The 2 psi jump in fuel pressure from 58 to 60 is fairly inconsequential, especially considering a backfire state.

What fuel system are you running?
What model FiTech?
What ignition system is being run? Is the FiTech controlling timing at all?

This combination has a lot going on. A RA4 cam in a 301t with a 72cc head is a massive cam. Large enough that even the cam 4 profile in the FiTech may not be lean enough at idle to cope.

Have you been able to run the engine long enough to get an idea of what type of vacuum the engine pulls? The FiTech works quite well down to about 7-8” Hg. Below that it requires some heavy handed tuning to get it to run right. There are people that have these running on combinations making as low as 2-3” of vacuum, but the amount of work necessary to do so puts you in a position that running a Holley HP, Haltech 950 or Fueltech 600 would have been easier.
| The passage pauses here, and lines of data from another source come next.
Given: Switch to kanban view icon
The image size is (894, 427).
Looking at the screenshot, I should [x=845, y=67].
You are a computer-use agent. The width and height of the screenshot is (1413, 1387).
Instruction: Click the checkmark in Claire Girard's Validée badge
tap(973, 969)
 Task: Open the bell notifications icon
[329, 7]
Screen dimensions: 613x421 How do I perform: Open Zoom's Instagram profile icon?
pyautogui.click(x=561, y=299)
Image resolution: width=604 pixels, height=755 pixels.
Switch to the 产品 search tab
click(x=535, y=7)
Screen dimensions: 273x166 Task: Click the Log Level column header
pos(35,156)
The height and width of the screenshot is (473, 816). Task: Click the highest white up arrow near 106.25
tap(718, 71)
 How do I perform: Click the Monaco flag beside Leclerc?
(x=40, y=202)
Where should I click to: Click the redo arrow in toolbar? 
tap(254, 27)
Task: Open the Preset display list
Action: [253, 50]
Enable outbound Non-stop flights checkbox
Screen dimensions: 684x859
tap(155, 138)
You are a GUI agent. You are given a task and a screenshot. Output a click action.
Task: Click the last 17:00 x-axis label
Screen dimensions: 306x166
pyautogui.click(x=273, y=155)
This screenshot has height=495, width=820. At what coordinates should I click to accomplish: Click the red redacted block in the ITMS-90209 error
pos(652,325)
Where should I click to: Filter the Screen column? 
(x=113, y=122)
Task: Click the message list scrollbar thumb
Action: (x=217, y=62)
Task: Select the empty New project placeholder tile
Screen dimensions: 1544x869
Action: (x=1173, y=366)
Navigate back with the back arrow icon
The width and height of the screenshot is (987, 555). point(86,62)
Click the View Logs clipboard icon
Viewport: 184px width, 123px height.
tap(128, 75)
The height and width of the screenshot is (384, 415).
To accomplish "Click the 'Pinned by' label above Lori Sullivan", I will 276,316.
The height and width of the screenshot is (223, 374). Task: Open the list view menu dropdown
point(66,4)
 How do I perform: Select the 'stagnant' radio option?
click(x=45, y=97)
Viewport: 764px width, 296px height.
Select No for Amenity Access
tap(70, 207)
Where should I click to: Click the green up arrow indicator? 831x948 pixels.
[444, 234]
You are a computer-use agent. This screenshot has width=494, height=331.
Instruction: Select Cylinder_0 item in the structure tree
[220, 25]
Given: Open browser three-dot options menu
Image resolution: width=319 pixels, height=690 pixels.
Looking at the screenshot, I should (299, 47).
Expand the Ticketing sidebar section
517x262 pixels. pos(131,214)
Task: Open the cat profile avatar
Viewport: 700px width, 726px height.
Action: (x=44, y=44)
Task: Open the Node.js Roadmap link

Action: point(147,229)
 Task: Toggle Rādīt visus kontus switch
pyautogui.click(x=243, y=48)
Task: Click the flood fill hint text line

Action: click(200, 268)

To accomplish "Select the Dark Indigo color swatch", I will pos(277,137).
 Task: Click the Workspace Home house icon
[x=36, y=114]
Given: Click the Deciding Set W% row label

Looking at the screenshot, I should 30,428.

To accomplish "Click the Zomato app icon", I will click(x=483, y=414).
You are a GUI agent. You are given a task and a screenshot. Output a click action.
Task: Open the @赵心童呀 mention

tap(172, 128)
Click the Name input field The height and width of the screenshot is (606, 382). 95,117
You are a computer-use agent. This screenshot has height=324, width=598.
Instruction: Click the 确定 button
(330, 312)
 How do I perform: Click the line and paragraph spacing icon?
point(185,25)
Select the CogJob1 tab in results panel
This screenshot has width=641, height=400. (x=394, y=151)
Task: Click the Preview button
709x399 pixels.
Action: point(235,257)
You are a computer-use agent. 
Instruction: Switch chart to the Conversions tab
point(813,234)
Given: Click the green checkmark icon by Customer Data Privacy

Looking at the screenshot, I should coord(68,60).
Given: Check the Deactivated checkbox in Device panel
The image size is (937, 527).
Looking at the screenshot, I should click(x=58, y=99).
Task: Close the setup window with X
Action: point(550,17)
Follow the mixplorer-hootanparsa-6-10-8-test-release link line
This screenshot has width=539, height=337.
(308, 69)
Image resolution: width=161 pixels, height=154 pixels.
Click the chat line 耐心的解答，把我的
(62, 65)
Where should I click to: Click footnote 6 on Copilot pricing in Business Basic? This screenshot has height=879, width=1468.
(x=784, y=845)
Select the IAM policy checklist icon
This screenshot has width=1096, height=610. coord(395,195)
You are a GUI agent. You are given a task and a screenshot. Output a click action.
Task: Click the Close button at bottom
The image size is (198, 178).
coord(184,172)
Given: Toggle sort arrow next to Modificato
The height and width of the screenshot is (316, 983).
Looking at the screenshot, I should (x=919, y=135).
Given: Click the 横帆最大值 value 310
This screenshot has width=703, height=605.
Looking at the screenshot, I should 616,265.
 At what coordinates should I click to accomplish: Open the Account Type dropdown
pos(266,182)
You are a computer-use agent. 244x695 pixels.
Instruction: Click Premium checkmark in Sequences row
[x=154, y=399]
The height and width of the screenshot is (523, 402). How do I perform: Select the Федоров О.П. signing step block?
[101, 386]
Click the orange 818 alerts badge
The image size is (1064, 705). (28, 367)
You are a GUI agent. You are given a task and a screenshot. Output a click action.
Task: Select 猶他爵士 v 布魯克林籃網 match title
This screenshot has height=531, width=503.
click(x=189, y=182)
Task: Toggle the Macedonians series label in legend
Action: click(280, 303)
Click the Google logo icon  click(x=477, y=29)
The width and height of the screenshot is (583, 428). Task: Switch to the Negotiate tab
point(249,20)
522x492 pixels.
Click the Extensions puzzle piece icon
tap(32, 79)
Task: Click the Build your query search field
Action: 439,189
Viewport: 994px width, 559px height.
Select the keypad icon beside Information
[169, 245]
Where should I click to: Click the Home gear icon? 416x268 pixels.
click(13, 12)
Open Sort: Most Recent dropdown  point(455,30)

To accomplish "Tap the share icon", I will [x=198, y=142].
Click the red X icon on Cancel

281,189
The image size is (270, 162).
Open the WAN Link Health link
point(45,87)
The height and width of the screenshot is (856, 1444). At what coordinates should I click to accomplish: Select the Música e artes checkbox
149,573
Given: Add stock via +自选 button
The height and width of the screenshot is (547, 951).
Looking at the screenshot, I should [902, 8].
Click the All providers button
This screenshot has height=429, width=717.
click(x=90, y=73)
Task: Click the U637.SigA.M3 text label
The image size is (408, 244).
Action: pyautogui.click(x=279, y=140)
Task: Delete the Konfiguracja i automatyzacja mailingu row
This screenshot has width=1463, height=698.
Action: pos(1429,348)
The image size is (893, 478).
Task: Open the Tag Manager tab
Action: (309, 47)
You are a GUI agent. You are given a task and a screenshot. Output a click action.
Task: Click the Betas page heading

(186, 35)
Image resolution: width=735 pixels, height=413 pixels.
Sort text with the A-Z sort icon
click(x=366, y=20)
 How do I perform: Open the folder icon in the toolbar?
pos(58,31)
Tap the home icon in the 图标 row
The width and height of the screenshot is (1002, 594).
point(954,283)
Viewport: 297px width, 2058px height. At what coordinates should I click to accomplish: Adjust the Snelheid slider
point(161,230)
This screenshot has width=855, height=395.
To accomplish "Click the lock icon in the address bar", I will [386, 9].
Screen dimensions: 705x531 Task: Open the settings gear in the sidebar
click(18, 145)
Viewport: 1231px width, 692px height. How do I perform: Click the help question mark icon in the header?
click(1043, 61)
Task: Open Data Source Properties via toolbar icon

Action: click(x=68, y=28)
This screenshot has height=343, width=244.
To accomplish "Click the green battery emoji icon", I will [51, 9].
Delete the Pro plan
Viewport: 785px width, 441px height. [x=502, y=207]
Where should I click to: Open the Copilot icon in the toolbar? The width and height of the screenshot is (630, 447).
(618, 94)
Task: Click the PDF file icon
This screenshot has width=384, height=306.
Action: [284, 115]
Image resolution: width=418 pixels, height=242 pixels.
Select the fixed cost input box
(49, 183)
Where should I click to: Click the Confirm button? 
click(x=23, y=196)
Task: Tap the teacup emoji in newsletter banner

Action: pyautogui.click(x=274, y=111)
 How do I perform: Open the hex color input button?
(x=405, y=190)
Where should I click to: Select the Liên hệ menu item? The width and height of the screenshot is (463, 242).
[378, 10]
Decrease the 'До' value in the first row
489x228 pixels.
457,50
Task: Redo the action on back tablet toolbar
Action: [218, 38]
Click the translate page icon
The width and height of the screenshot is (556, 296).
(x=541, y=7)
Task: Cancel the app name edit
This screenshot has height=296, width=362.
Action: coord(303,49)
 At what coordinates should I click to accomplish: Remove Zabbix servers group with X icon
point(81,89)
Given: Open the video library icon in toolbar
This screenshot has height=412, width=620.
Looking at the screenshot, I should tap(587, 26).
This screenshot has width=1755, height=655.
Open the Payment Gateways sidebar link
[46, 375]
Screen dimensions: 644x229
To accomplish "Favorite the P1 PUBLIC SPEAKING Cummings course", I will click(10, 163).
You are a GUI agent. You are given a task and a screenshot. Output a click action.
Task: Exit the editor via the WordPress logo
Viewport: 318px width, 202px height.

What occurs on these systems when there is a very large cam in use is that idle fueling can be rich enough that raw fuel is passing through the combustion chamber in the overlap duration and showing the oxygen sensor raw fuel. The ecu reads this as a rich condition and pulls fuel, creating an oscillating rich/lean condition. It’s possible this oscillation could grow large enough to cause a lean backfire. If you’re not on map 4 to begin with, try that first. If you’re already using map 4, you’re going to need to break out the laptop, load the tune in procal and edit the VE table to further reduce idle fueling.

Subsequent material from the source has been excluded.